MODEL MUSE Iggy, who models exclusively for Hemant Sagar, flashes his technicolour suit

Lecoanet Hemant is right up there in the rarefied space of Parisian haute couture. Yet there is no snobbishness or arrogance in Hemant Sagar, the Indian element in this fashion label. Hemant, whose collection was the grand finale on the opening night of the Castle India Men's Fashion Fair (October 11 to 14), is endearingly informal and has boundless enthusiasm. "Do you know sandia in Spanish means watermelon?" he chuckles, in a reference to my name. "We have dressed up our model for you. You know Iggy? He is a DJ from Delhi and he is the face of my label at the show. He is modelling for me exclusively."

Having dressed only women for 25 years — ranging from Texan millionaires, Arab princesses, French aristocrats, international film stars and even the Barbie Doll, Hemant has conferred a rare honour on Bangalore by making it the launch pad of his first ever men's wear line, which he calls the "Secret Life of LH".

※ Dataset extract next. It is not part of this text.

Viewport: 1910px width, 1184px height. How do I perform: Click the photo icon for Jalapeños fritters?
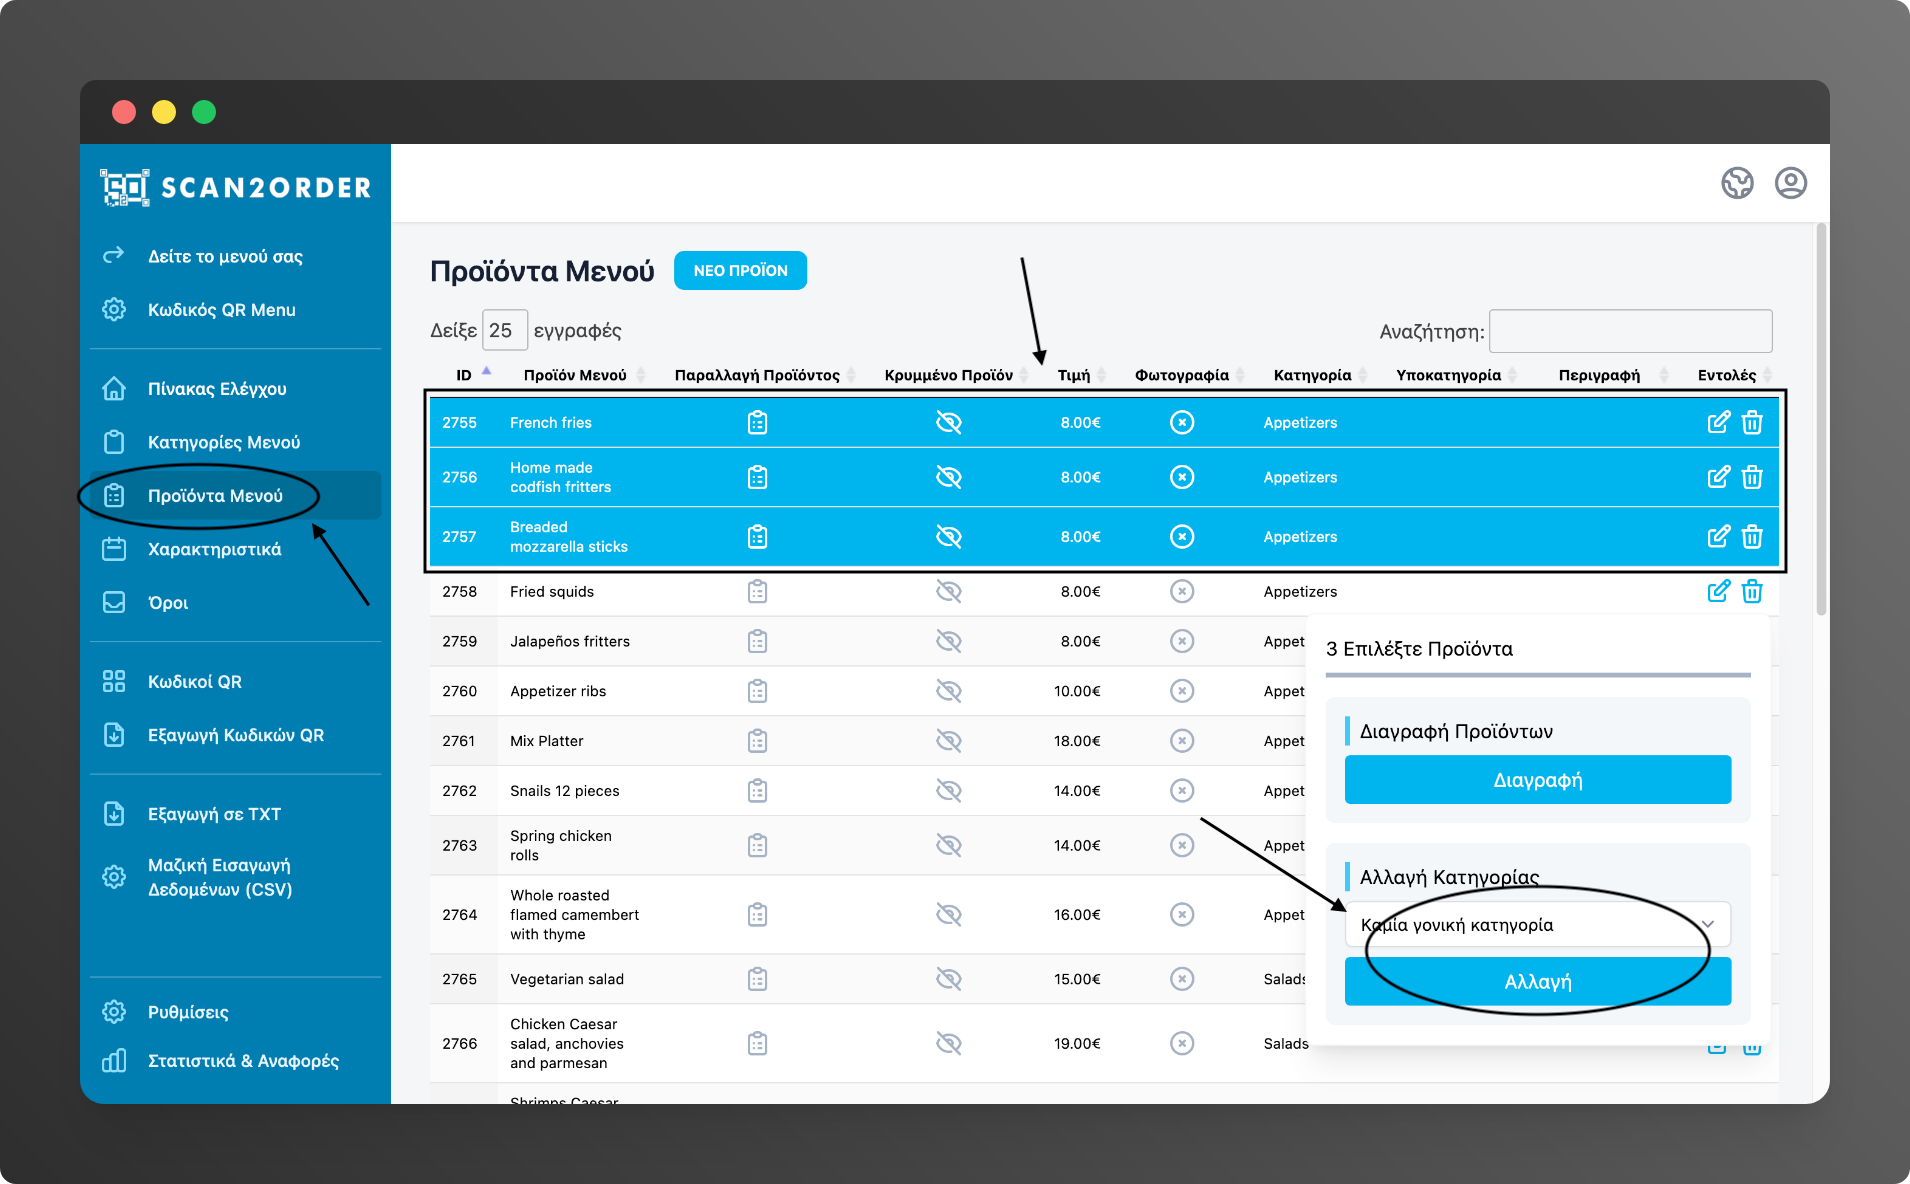pyautogui.click(x=1181, y=641)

He began by making clothes for himself after moving to Delhi five years ago and decided that now is the right time to launch the collection. How to launch was an important question as "fashion is all about doing things differently". "I had first thought of showing it in the Silicon Valley, California, but Bangalore suddenly made sense. You see, I am not interested in catering to India's present; tomorrow is much more fascinating to me."

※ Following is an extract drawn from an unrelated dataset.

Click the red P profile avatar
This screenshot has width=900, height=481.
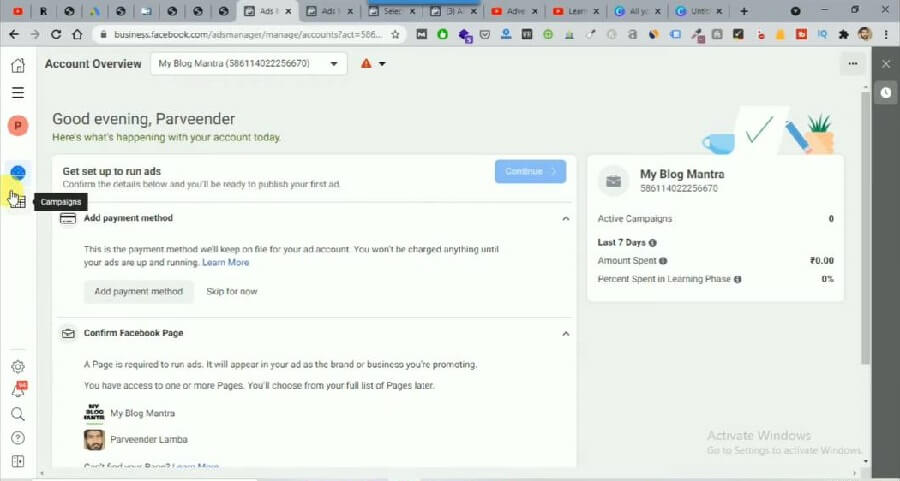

Iggy's suit has a fabulous fit and is creaseless. The fabric feels like canvas. Could it be? Hemant and his assistants burst into laughter. It is indeed canvas and incredibly enough, it is a banner that he swiped from a cracker shop! Other garments include a suede coat printed to look like snakeskin, a hand-dyed poplin cowboy shirt and shirts that say `Heera Munna' and `Laddoo Ram', which are both his childhood names.

His ideal men are Cary Grant and George Clooney who symbolise rugged elegance and he would love to see Indian men "who are peacocks really" wear his fantasy-inducing clothes. "Indian men's fashion still caters to the façade of patriarchal men. People think dressing differently is disrespectful. You don't judge a book by its cover, so don't judge a man by his clothes... That is why I chose Iggy as my model — he is handsome and intelligent. He is successful and has a mind of his own. My clothes have a point of view; they are not fussy but elegant."

We are not sure which man in our desi Silicon Plateau would strut around in his vibrant clothes — "I would sell if there is a buyer," he chips in. He will introduce the clothes in Lecoanet Hemant's prêt service in Paris and will even show parts of it at the Shanghai Fashion Week with their women's wear.

Lecoanet Hemant extends its fertile imagination to being socially responsible. It supports Conserve, an NGO that supports 300 families in Delhi. Lecoanet buys cleaned and disinfected recycled plastic sheets from Conserve out of which it makes monsoon coats. These coats are soon going to be sold worldwide and would be door-delivered within three days of placing an order anywhere in the world. Fifteen per cent of the profit goes back to the NGO.

* * *

From small beginnings

Born to a German mother and an Indian father, Hemant Sagar spent his childhood in Delhi before studying design and dressmaking in Germany. He worked in the ready-to-wear business with a major German firm before moving to Paris to learn fashion design. He met Lecoanet in 1978. Their shared feelings, interests, and passions first led to the establishment of a tiny workshop on the Rue du Faubourg Saint Honore. This grew into a salon, then into a boutique, and finally to a full-fledged fashion house.